== Segment start ==

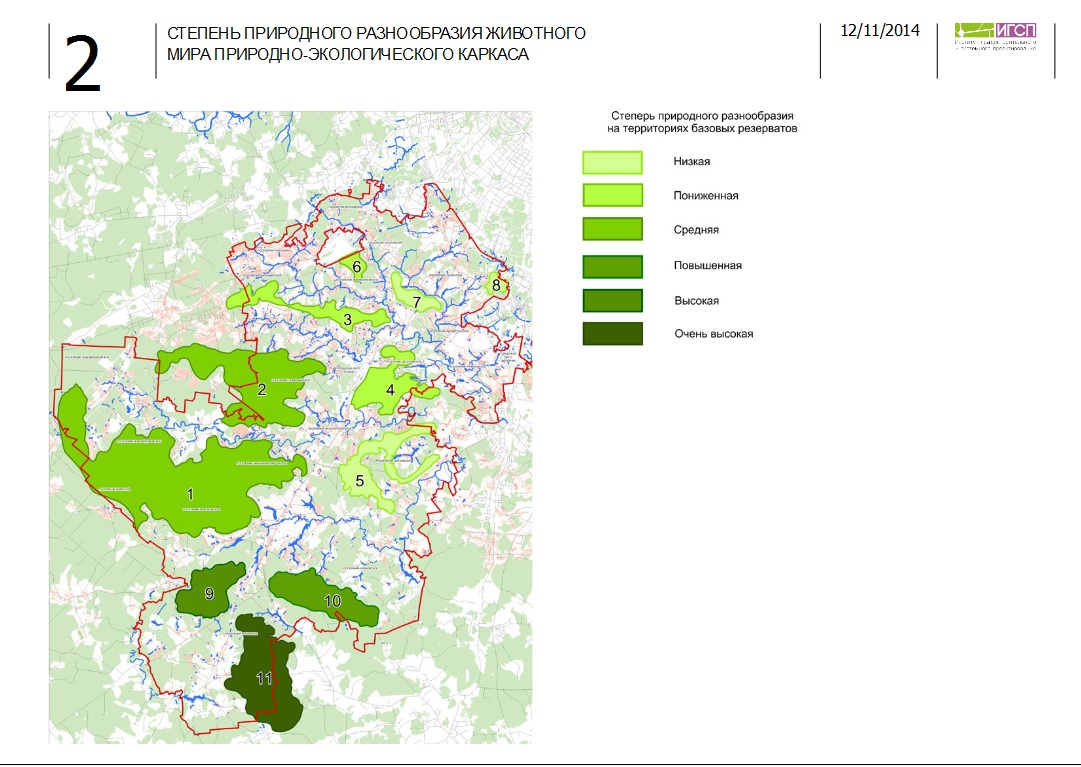Click the Пониженная legend color swatch

[x=612, y=195]
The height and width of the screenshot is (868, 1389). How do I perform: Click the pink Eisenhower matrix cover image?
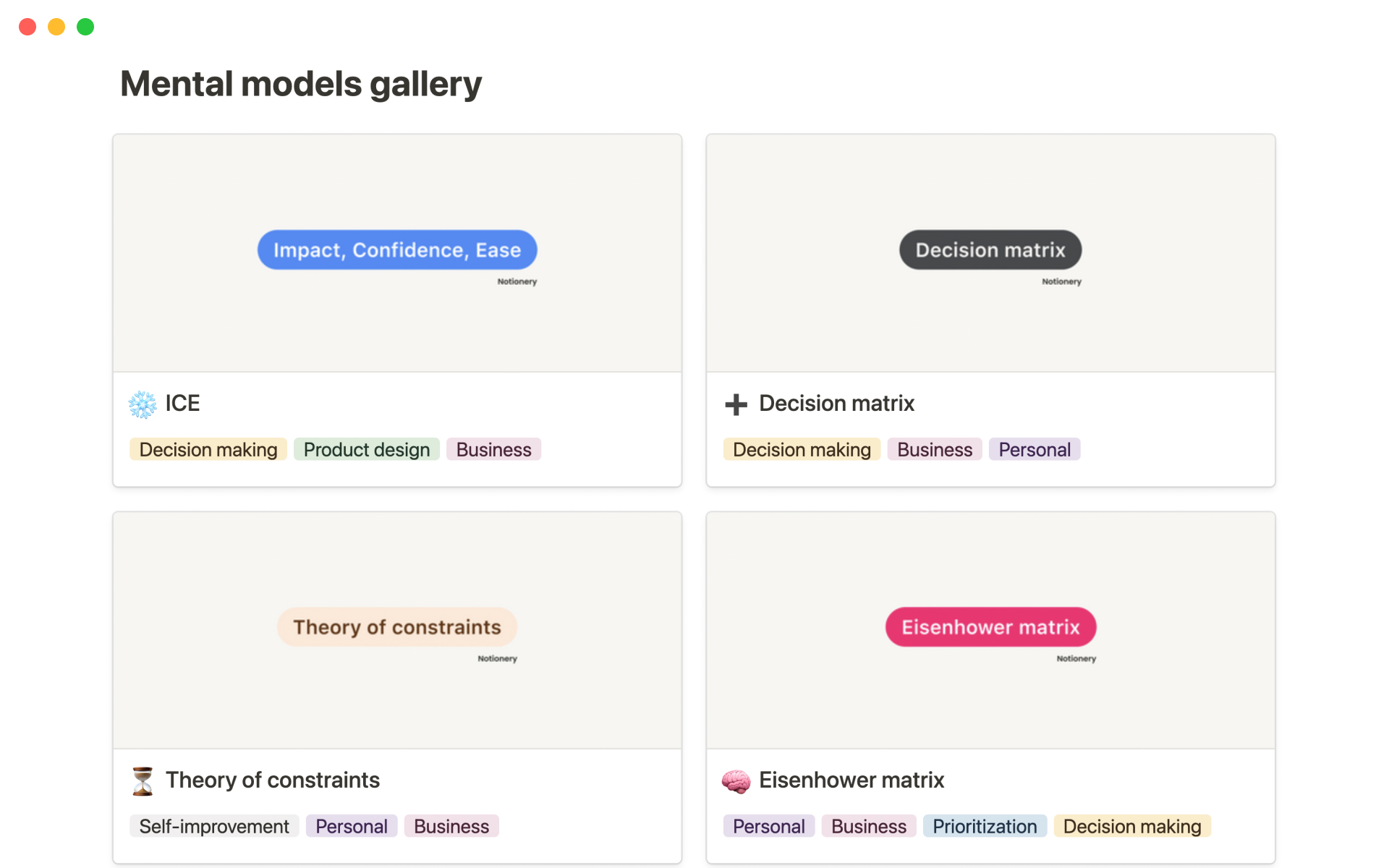[x=990, y=627]
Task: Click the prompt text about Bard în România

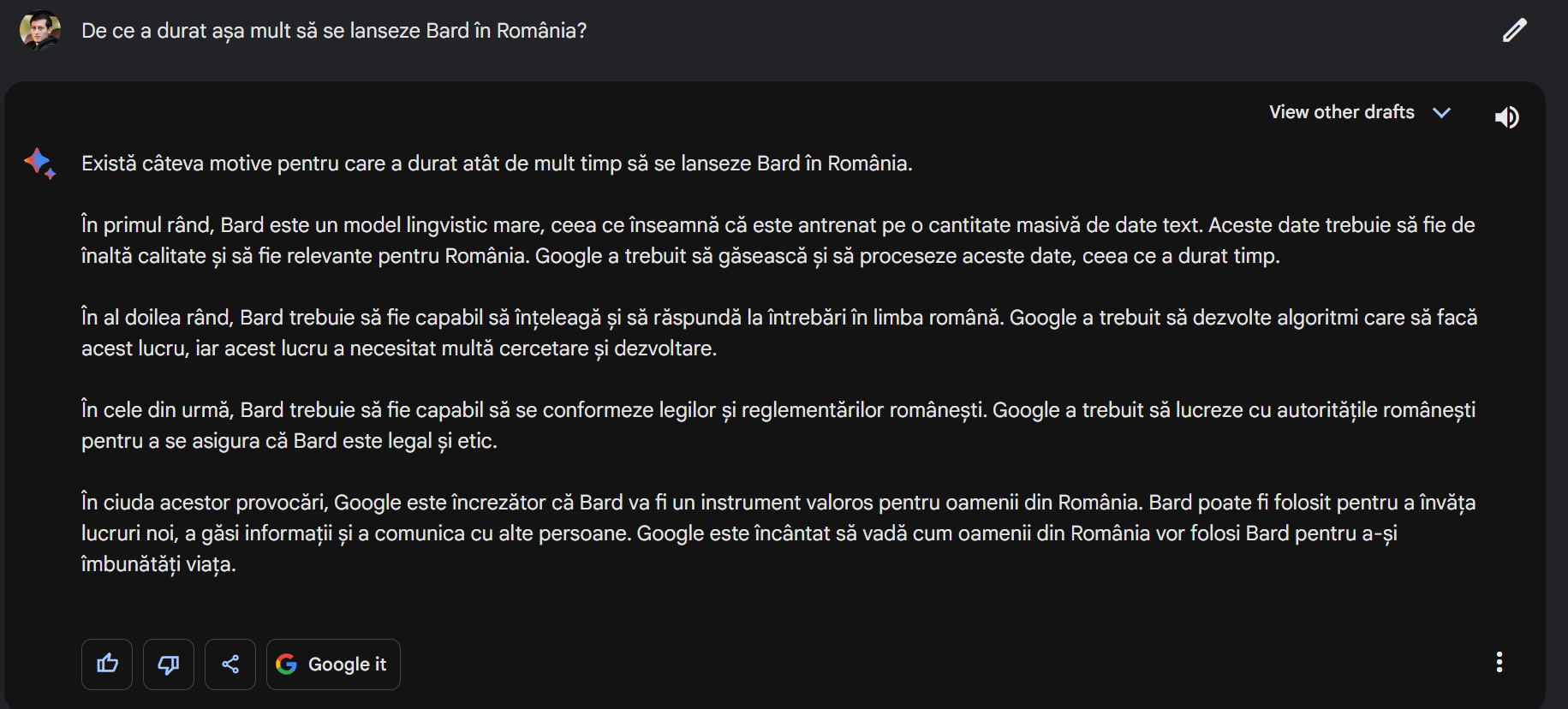Action: [x=334, y=31]
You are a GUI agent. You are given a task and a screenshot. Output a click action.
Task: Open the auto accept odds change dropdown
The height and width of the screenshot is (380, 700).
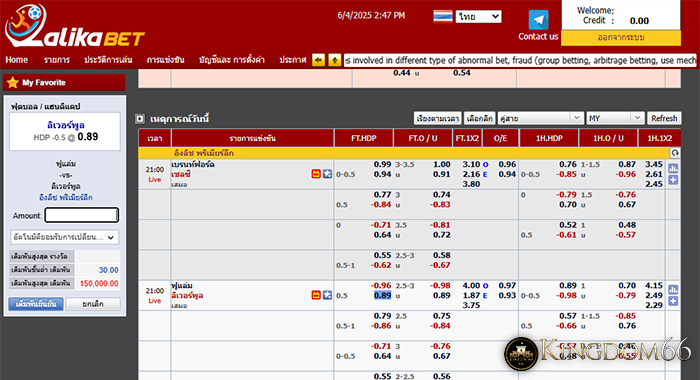(x=64, y=237)
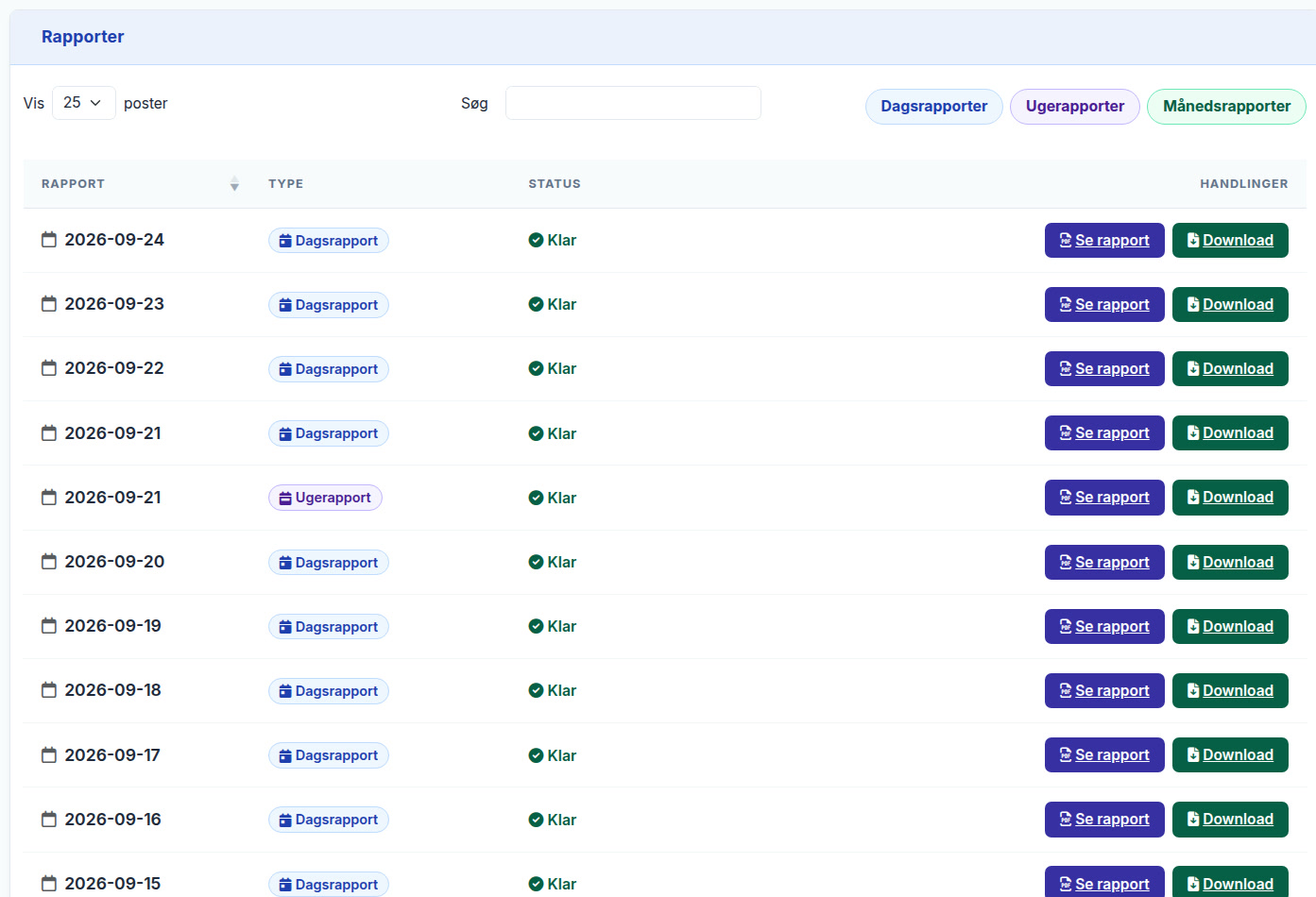Image resolution: width=1316 pixels, height=897 pixels.
Task: Click the calendar icon beside 2026-09-18
Action: pos(49,690)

== Segment end ==

**ACTIVITY**
A clean copy is needed of the lines in the listing above from the one with "The height and width of the screenshot is (868, 1389)." through the one with "You are a GUI", exact in every word and free of pictures.

**RESULT OF THE EXERCISE**
The height and width of the screenshot is (868, 1389). How do I perform: Click the pink Eisenhower matrix cover image?
[x=990, y=627]
Task: Click the prompt text about Bard în România

Action: [x=334, y=31]
You are a GUI agent. You are given a task and a screenshot. Output a click action.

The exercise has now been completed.